* STATED GOAL:
Reproduce, without changes, the stretch of the material from the line containing "Viewport: 768px width, 564px height." through the line containing "I will coord(606,858).", both included.

--- Start ---

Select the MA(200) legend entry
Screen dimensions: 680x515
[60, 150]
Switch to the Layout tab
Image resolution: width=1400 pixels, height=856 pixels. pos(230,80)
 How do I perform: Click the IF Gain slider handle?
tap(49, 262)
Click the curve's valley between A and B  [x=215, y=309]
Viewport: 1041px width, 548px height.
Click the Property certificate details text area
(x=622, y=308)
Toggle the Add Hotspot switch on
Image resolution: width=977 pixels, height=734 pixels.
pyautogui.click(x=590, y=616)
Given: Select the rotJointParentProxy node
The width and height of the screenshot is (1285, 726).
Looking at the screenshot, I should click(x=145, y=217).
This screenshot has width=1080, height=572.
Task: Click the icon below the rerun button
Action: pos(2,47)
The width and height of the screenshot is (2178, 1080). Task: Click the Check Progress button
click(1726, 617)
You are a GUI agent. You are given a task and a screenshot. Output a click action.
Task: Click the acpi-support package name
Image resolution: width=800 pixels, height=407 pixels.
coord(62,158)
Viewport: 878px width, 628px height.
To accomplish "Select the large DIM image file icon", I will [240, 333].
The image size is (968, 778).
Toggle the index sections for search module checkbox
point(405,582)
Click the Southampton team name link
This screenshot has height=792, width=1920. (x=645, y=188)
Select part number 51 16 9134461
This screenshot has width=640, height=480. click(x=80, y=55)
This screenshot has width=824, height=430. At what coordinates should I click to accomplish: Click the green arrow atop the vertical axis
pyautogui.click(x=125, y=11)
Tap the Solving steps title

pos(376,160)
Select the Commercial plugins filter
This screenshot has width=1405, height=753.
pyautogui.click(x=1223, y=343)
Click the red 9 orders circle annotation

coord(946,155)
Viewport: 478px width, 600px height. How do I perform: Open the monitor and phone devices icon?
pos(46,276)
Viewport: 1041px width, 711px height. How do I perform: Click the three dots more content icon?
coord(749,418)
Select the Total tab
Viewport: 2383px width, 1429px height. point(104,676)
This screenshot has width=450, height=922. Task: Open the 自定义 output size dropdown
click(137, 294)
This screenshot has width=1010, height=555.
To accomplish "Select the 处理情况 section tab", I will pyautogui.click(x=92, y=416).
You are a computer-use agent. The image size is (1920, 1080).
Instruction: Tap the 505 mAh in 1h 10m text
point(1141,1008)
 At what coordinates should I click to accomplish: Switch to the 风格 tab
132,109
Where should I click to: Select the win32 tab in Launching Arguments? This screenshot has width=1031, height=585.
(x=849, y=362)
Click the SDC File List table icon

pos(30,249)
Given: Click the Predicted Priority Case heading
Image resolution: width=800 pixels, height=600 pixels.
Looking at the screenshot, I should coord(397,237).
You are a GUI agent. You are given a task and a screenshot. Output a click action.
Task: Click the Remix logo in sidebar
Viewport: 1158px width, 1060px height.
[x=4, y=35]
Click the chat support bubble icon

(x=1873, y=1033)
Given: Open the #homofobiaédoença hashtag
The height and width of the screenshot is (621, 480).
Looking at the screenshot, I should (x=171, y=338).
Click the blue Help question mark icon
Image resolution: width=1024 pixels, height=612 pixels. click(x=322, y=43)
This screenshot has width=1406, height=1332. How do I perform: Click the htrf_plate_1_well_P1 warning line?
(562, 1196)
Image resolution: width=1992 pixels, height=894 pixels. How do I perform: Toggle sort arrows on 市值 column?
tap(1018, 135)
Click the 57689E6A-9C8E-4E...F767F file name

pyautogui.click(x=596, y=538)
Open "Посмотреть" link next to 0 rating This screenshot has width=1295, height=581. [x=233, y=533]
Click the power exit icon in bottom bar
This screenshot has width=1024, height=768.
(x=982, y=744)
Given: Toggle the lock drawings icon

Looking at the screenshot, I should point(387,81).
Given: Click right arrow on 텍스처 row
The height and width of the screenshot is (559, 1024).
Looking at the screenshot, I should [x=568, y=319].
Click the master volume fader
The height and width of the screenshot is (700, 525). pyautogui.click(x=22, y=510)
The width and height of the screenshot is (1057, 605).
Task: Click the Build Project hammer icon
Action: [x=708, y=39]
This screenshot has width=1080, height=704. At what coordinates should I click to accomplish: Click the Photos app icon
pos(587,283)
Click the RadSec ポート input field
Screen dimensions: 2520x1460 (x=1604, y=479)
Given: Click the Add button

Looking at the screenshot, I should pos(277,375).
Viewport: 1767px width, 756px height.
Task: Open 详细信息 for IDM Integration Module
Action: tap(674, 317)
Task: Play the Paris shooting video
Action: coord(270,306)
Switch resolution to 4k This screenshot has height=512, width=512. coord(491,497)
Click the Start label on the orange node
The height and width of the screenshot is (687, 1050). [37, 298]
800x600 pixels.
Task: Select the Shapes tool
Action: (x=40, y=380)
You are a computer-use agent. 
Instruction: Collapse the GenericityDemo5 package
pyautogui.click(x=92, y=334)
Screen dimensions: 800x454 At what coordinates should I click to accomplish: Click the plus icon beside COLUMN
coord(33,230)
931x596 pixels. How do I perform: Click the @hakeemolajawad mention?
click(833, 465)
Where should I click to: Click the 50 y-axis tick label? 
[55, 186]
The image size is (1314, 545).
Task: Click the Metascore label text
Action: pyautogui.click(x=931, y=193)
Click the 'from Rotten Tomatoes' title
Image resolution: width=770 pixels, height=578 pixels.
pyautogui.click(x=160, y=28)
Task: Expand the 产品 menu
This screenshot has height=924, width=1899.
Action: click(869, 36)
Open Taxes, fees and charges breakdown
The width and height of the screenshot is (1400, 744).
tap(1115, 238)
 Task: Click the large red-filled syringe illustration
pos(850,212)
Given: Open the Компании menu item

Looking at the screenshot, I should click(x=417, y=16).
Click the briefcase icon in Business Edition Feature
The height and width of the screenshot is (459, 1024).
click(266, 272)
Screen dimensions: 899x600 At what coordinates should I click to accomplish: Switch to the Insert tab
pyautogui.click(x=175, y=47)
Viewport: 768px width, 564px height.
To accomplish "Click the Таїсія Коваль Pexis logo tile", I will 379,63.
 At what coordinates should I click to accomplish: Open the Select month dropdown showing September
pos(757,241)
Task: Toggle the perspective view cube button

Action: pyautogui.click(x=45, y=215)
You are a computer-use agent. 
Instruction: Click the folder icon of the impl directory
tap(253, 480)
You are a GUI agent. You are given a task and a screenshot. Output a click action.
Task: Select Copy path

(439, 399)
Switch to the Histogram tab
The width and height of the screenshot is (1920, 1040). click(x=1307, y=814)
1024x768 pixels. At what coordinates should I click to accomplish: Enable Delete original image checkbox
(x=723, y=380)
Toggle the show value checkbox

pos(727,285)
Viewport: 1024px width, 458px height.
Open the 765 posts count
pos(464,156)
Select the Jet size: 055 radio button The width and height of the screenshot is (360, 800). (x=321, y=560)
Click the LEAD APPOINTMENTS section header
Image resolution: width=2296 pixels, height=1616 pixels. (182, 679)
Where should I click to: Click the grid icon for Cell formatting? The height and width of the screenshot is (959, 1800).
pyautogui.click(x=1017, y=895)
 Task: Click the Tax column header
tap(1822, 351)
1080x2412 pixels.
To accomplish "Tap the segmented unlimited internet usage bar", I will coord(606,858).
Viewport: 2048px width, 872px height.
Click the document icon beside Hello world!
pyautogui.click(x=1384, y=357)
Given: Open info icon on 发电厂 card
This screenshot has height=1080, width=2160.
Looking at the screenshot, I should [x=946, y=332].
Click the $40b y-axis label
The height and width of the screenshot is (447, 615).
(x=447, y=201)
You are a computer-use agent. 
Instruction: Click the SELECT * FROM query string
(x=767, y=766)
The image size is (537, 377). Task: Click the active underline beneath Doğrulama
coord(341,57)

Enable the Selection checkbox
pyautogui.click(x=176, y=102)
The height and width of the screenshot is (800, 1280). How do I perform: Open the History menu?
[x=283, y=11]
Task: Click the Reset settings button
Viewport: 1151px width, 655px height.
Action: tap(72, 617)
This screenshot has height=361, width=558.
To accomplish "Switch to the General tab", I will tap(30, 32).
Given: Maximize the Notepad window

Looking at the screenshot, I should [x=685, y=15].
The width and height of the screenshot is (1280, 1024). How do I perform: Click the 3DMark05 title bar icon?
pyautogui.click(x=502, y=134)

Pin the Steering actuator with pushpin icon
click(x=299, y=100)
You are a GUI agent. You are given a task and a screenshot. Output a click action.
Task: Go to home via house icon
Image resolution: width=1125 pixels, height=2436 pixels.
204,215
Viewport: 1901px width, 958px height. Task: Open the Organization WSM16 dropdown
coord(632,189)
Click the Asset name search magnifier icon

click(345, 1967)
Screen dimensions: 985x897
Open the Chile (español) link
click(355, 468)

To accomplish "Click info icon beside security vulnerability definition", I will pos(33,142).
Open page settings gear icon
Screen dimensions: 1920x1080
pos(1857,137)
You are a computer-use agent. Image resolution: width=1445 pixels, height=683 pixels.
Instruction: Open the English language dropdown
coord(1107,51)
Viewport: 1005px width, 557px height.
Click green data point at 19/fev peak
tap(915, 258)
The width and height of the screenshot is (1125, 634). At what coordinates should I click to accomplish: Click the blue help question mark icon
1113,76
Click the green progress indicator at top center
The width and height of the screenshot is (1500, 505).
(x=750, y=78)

--- End ---

* FULL ANSWER:
Viewport: 768px width, 564px height.
To accomplish "Click the Таїсія Коваль Pexis logo tile", I will 379,63.
 At what coordinates should I click to accomplish: Open the Select month dropdown showing September
pos(757,241)
Task: Toggle the perspective view cube button

Action: pyautogui.click(x=45, y=215)
You are a computer-use agent. 
Instruction: Click the folder icon of the impl directory
tap(253, 480)
You are a GUI agent. You are given a task and a screenshot. Output a click action.
Task: Select Copy path

(439, 399)
Switch to the Histogram tab
The width and height of the screenshot is (1920, 1040). click(x=1307, y=814)
1024x768 pixels. At what coordinates should I click to accomplish: Enable Delete original image checkbox
(x=723, y=380)
Toggle the show value checkbox

pos(727,285)
Viewport: 1024px width, 458px height.
Open the 765 posts count
pos(464,156)
Select the Jet size: 055 radio button The width and height of the screenshot is (360, 800). (x=321, y=560)
Click the LEAD APPOINTMENTS section header
Image resolution: width=2296 pixels, height=1616 pixels. (182, 679)
Where should I click to: Click the grid icon for Cell formatting? The height and width of the screenshot is (959, 1800).
pyautogui.click(x=1017, y=895)
 Task: Click the Tax column header
tap(1822, 351)
1080x2412 pixels.
To accomplish "Tap the segmented unlimited internet usage bar", I will coord(606,858).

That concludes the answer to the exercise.